Stubbs's argument is that krautrock makes no sense without the Germany that produced it. These musicians — Can, Faust, Neu!, Cluster, Ash Ra Tempel, Amon Düül II, Kraftwerk — deliberately rejected the Anglo-American blues-and-rock'n'roll tradition, because that tradition stood for an inheritance they didn't feel was theirs. They looked elsewhere for their roots: in Eastern mysticism, in the rigour of Stockhausen, in the repetition of machines and assembly lines, in the endless autobahns, in the forests of the Rhineland. In effect, they built a music of the future because the past had become uninhabitable.
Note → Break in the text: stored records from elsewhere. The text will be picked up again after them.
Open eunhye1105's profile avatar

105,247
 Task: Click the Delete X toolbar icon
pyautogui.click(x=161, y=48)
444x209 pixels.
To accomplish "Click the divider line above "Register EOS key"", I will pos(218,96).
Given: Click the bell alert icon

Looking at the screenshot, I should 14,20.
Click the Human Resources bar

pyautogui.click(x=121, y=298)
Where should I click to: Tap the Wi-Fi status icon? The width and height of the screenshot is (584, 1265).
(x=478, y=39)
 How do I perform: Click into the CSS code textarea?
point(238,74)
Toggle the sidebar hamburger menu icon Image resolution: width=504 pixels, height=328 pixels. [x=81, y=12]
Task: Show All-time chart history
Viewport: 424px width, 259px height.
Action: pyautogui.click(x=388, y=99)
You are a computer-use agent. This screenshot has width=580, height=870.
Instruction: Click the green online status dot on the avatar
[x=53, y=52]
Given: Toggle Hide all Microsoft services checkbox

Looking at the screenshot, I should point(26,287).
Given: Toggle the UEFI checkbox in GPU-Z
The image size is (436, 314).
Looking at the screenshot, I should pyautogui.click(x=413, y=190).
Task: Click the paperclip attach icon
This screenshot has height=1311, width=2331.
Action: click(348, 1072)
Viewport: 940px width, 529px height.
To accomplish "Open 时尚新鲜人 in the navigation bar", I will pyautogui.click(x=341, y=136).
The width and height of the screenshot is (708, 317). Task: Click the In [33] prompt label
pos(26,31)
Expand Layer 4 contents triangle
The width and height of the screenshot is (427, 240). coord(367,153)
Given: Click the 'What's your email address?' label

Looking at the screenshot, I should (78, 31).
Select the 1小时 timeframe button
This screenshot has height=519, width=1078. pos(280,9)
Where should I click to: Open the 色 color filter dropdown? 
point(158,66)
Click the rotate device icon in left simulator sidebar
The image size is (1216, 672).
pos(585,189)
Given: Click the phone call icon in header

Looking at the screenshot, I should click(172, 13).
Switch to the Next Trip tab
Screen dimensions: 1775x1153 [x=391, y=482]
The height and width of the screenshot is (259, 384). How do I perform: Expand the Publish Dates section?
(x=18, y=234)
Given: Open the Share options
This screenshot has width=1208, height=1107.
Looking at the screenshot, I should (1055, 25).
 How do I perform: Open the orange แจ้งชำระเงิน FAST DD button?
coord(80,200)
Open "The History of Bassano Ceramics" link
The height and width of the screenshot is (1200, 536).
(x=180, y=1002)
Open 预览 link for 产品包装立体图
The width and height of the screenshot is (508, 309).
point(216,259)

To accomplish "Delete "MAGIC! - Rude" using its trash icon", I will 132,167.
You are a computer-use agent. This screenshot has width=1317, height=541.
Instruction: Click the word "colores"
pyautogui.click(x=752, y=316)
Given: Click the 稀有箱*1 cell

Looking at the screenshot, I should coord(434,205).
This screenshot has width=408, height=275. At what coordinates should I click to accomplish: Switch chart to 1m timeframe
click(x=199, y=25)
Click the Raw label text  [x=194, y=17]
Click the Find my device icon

Stubbs tells the story group by group, in chapters that are full portraits, with an ear always tuned to the social and political context. His is the writing of a real critic — he came up through Melody Maker, The Wire, Uncut — able to describe music with precision and passion without ever lapsing into technicality. The chapters on Kraftwerk and Neu! alone justify the book, but it's the whole that measures how deeply these groups shaped everything that came after: post-punk, new wave, electronica, ambient, hip-hop. Bowie, Talking Heads, LCD Soundsystem — all in their debt.

For the collector, krautrock is one of the most fascinating and treacherous territories: often rare records, fiercely sought-after original German pressings, reissues of uneven quality, a market that takes real knowledge to navigate. Future Days is no pressing guide, but it is the indispensable historical and critical map for understanding what to look for and why. Knowing who Faust were and what Neu! stood for changes the way you look at those records in a market crate.

For Groov-illa, this book opens the section on electronic and experimental music, and it is the right place to start: it tells the moment European music stopped imitating America and began to imagine the future. It is a German story, but it is also the story of how much of the music we listen to today found its shape.